Iya saya tahu, jawabannya bisa pernah dengar bisa juga belum pernah. Beliau ini pun merupakan Enterpreneur muda yang sukses di tanah air, sekaligus penulis buku mega best seller, serta seorang motivator yang sudah menyelenggarakan training di berbagai benua loh. Yup, dunia di tangannya. Rahasianya?? Dalam bukunya ia bercerita bahwa semua hasil yang dia raih itu adalah buah dari ibadah yang ia tekuni selama ini. Simpel aja sih sebenarnya, cukup sedekah konsisten, sholat Dhuha dan Tahajud. Tapi yang konsisten lo ya. Katanya, Sholat Duha itu singkatannya “Doanya Pengusaha”. Sedangkan Tahajud singkatan dari “Tau-tau Hajad Terwujud”. Berhubung kekayaannya sudah melimpah ruah, mas Ippho kalau sedekah nominalnya bisa mencapai ratusan juta. Jadi dampaknya ya justru kekayaannya semakin bertambah banyak lagi. Dunia semakin dalam genggaman.

Begitu banyak hal yang ku alami dan ku lalui …

Saat bersama-Mu ku rasa senang tak ku rasa sedih …

Familiar tidak dengan dua syair di atas?

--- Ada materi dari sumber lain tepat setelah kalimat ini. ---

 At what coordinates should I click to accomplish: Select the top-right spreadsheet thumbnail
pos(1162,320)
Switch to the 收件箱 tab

Hehe yup itu adalah lirik lagu Noah yang sedikit diplesetkan sehingga bernuansa religi. Siapa sih yang tidak tau Noah sekarang. Dimana-mana muncul, dimana-mana ada Noah. Mulai dari iklan XL, Yamaha, PC Tablet, Kakaotalk, Vaseline, baik itu di TV, spanduk, koran, majalah, atau brosur-brosur yang berserakan di jalanan. Tentunya mereka meraup penghasilan yang luar biasa besarnya dari itu semua, padahal itu adalah honor sampingan mereka sebagai grup band yang honornya sendiri sudah selangit. Noah berhasil menggenggam dunia. Setelah mereka mengalami masa-masa yang gelap dan penuh keterpurukan iman, ternyata selama menunggu si vokalis bebas dari tahanan, beberapa personel Noah yaitu Lukman dan Reza tekun mendalami ilmu agama di daerah Jawa Timur. Mereka tak jarang ikut pengajian-pengajian untuk mendekatkan diri dengan Allah SWT. Hasilnya ya begini ini sekarang, mereka mencoba mengejar akhirat, ternyata band mereka berhasil menggenggam dunia.

Dan masih ada banyak contoh di luar sana.

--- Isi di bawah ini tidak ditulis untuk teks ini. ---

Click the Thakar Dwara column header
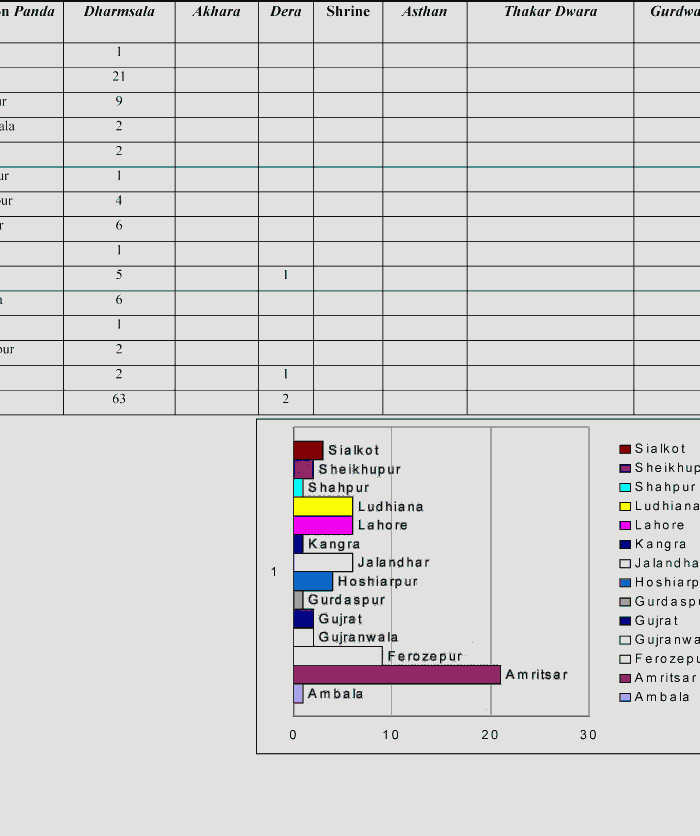click(550, 12)
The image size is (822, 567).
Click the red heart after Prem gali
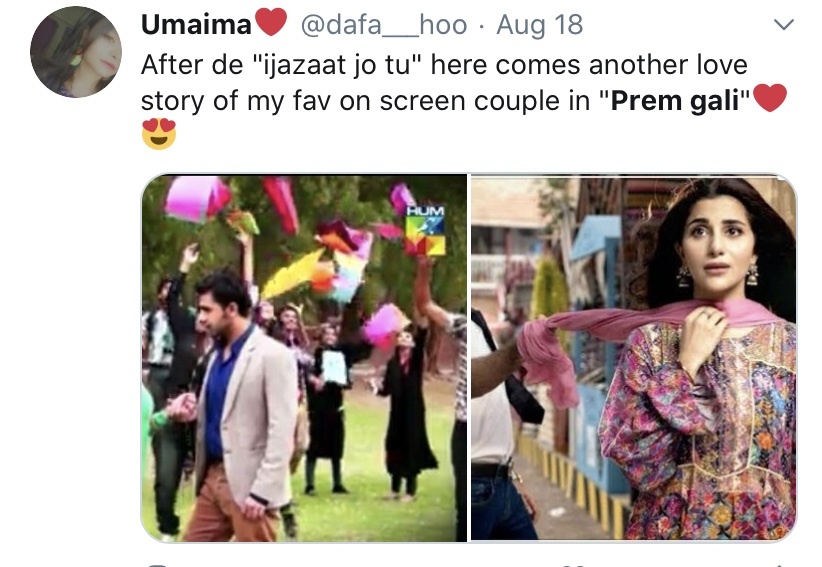(770, 98)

Pertanyaannya ialah kok bisa ya dunia itu bisa dikatakan secara otomatis berada dalam genggaman orang-orang yang tekun mengejar akhirat. Entah benar atau tidak saya pribadi me-logika-kan seperti ini. Harap maklum ya kalau tidak tepat.

Islam menganggap dunia itu tidak penting. Benar-benar tidak penting lah pokoknya. Dalam sebuah buku yang pernah saya baca menyebutkan bahwa Allah SWT tidak menganggap dunia itu lebih berharga daripada sayap seekor nyamuk. Ada pula hadits yang menyebutkan bahwa dunia dan akhirat itu ibarat ketika engkau mencelupkan jari telunjukmu ke dalam air se-laut-an kemudian kamu angkat kembali jari telunjukmu itu. Maka sisa air yang menempel pada jari telunjukmu itulah dunia, sedangkan air di lautan itu ialah akhirat. Benar- benar perbandingan sangat kontras.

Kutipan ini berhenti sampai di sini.